The arguments are lengthy, detailed and at points repetitious and thus the group I read this work with were glad for a compilation rather than the full versions of both works. In the introductory material, the editor outlines the works, showing in bold print the sections included in the compilation. This edition is well-annotated, providing background material for allusions and helpful connections back to opposing arguments when these are referred to.

As I mentioned, this debate helped delineate some of the fault lines between Catholic and Reformation churches:

  • The question of the perspicacity of scripture–how easy or difficult is it for the individual reader to understand scripture?
  • How important is the tradition of how the church has read scripture versus the priority of the individual reader, particularly Luther?
  • Assumptions about “fallen” human nature. Are we utterly incapable of doing anything to contribute to our salvation or is there some “spark” of goodness which may be assisted by grace?
  • Related to this, is our salvation to be attributed exclusively to the sovereign grace of God or is there some place for the human will in seeking and believing?

We concluded that the arguments did not resolve these questions for us. In our reading group were those leaning toward Luther and those toward Erasmus, although most of us were troubled on the one hand by Luther’s exclusive emphasis on sovereign grace, and on the other by Erasmus’s language of “meriting” grace and his implication that justification is a process, confusing justification and sanctification. We wondered if the word “free” might be a sticking point and a discussion of human agency might have been more helpful.
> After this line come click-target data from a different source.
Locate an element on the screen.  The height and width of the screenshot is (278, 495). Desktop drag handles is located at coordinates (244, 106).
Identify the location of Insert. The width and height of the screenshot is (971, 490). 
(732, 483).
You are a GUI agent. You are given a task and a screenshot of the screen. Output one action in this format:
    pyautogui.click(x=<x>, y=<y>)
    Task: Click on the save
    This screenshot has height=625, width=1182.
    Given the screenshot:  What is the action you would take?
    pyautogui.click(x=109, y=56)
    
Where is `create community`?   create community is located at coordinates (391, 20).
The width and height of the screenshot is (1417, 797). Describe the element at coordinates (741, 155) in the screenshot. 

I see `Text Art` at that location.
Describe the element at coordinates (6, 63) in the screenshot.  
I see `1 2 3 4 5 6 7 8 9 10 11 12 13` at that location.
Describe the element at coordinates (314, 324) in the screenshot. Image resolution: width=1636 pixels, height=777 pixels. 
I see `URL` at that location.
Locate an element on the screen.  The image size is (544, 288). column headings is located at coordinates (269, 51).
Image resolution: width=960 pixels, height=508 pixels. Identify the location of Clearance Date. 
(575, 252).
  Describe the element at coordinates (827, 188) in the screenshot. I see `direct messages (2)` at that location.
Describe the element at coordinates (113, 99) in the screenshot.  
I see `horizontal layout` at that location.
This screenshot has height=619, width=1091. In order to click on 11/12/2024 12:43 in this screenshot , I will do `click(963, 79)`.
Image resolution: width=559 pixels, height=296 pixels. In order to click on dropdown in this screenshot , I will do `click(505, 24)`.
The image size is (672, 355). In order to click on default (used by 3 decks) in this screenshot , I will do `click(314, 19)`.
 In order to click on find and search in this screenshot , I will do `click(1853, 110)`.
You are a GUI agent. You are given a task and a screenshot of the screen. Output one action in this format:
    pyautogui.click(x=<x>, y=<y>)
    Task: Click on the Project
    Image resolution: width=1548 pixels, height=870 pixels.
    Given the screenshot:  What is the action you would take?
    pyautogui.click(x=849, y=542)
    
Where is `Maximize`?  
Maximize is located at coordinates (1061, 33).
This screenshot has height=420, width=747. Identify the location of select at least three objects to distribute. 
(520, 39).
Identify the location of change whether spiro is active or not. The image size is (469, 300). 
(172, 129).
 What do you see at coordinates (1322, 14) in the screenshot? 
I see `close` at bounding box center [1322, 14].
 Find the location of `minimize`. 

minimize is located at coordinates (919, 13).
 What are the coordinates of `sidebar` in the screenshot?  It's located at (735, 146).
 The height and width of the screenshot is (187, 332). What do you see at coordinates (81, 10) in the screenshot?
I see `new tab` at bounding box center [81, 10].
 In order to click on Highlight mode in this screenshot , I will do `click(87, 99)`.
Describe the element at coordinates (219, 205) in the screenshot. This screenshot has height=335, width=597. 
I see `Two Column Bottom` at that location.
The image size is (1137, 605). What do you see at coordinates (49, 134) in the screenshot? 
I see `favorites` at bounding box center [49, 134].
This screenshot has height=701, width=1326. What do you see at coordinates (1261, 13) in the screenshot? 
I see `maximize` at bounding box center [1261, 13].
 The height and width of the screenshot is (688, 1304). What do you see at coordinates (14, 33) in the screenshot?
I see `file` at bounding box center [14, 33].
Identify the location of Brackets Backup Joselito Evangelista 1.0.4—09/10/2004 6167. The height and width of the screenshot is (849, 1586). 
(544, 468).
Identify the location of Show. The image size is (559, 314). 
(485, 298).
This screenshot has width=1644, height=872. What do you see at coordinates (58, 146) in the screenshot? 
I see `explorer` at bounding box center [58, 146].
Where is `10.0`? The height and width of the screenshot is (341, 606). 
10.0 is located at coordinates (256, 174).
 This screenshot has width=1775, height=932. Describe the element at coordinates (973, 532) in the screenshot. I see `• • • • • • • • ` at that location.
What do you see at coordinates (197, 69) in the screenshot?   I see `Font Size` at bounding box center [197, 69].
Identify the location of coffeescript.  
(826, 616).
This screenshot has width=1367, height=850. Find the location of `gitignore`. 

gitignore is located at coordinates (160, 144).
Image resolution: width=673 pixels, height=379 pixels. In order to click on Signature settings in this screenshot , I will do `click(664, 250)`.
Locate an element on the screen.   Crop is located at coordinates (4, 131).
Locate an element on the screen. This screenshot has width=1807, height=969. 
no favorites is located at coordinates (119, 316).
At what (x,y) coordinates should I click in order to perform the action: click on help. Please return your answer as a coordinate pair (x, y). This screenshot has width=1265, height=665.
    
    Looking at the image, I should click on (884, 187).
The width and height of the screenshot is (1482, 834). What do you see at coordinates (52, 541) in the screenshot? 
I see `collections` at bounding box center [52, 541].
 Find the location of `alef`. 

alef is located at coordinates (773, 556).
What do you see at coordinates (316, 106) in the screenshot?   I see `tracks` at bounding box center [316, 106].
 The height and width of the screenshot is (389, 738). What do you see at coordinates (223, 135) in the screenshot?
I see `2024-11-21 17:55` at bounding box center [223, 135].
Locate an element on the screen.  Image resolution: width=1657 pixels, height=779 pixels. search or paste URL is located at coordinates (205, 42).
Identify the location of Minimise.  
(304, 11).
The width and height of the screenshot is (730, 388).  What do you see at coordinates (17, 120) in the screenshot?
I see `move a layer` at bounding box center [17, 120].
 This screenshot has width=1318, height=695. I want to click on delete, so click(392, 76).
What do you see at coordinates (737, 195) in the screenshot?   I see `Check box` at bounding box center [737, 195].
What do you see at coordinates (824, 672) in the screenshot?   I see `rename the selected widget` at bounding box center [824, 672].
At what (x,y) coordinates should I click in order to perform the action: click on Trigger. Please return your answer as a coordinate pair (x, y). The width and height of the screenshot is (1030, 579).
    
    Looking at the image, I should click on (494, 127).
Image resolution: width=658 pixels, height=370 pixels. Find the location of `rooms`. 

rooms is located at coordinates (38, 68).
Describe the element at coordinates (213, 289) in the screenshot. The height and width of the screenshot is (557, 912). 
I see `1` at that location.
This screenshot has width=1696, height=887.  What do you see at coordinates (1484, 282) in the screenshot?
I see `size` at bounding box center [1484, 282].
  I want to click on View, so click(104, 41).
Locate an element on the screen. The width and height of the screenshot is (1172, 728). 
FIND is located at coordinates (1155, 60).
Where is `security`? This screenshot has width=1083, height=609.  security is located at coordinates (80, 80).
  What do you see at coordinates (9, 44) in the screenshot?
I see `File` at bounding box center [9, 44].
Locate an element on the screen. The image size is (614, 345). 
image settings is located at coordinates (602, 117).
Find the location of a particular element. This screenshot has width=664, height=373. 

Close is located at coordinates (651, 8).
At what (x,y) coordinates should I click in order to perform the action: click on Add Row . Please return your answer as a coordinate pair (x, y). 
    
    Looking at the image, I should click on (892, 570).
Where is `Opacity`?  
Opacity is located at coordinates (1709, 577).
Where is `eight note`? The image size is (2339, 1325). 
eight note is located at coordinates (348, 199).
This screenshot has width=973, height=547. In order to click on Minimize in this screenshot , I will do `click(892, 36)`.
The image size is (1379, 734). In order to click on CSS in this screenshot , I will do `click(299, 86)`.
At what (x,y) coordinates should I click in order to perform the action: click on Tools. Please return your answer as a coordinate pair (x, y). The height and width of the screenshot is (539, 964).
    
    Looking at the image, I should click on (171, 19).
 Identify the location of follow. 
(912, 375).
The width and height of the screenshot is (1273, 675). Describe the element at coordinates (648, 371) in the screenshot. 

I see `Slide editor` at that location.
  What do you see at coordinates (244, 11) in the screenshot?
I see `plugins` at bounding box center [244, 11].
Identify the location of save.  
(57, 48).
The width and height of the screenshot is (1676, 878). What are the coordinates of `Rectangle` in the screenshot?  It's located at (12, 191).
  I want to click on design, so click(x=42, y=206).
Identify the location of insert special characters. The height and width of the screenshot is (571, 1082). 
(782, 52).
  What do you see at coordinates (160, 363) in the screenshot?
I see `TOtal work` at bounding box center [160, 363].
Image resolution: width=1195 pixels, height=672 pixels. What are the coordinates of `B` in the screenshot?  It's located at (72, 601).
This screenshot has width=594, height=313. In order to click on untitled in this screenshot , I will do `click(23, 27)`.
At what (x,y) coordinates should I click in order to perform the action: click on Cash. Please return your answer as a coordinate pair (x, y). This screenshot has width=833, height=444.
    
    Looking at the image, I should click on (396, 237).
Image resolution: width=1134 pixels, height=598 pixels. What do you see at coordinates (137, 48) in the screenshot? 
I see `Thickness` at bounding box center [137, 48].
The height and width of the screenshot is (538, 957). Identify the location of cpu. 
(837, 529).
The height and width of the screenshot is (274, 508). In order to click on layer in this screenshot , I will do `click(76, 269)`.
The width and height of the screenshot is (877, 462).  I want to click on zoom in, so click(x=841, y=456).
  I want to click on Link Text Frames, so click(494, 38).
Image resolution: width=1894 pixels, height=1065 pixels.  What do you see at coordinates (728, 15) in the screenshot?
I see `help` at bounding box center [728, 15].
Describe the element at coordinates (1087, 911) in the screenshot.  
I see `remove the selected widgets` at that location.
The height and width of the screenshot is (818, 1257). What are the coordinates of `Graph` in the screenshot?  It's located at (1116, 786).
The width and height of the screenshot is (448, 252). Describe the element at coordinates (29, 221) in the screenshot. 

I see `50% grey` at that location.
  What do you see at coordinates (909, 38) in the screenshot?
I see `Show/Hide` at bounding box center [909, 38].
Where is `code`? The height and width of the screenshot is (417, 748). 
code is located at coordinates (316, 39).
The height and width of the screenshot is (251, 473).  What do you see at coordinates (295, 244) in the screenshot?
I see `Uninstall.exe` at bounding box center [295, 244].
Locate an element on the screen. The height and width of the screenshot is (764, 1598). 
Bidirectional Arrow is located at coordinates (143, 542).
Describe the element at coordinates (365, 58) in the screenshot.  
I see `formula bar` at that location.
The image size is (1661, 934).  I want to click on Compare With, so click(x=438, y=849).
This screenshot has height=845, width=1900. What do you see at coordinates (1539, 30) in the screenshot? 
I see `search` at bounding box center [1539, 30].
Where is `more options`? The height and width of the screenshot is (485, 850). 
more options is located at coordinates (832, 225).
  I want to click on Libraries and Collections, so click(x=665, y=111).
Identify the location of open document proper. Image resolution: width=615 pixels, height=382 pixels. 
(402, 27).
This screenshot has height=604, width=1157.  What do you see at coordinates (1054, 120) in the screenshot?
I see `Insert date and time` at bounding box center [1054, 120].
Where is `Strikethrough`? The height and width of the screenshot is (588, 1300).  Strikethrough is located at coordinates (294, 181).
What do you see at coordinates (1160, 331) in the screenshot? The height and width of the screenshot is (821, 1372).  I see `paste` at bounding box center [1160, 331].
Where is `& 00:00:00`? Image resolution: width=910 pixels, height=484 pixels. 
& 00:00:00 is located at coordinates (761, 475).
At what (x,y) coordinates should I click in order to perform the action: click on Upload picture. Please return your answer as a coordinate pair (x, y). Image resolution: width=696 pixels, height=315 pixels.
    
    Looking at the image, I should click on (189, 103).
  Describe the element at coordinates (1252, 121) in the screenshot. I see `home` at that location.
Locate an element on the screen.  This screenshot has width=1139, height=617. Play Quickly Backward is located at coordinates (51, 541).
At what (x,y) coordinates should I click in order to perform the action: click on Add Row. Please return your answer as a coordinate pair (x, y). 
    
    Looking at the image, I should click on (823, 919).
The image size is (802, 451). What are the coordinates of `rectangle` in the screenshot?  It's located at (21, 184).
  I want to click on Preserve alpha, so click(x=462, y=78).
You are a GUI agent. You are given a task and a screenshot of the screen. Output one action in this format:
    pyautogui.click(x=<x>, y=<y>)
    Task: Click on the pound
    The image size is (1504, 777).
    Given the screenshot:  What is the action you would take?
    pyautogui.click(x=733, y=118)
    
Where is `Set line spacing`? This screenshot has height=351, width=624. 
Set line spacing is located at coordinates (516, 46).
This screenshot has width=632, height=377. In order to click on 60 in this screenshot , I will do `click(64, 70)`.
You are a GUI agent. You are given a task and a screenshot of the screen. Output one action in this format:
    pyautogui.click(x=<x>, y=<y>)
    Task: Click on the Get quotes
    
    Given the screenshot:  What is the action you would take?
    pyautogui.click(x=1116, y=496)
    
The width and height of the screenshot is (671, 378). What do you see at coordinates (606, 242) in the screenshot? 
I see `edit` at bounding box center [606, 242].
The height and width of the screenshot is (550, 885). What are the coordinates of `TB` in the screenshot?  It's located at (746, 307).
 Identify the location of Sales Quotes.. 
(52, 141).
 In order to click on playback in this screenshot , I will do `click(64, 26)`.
We recognized that we are dealing with things that are either paradoxical (apparently contradictory) or antinomies (two contrary things that are both true). We saw the challenge of attempting to reconcile as abstractions (“free will” vs. “grace”) realities lived out in the existential life of faith where we experience both our “chosenness” and our “choosing” under the grace of God.

Hence, if one is looking for a “pat” answer to this discussion, this work will either simply confirm your pre-understanding or not help. But if you wish to understand the discussion, listening to these two great figures will prove illuminating and perhaps help you think more deeply about some of the fundamental questions in Christian theology.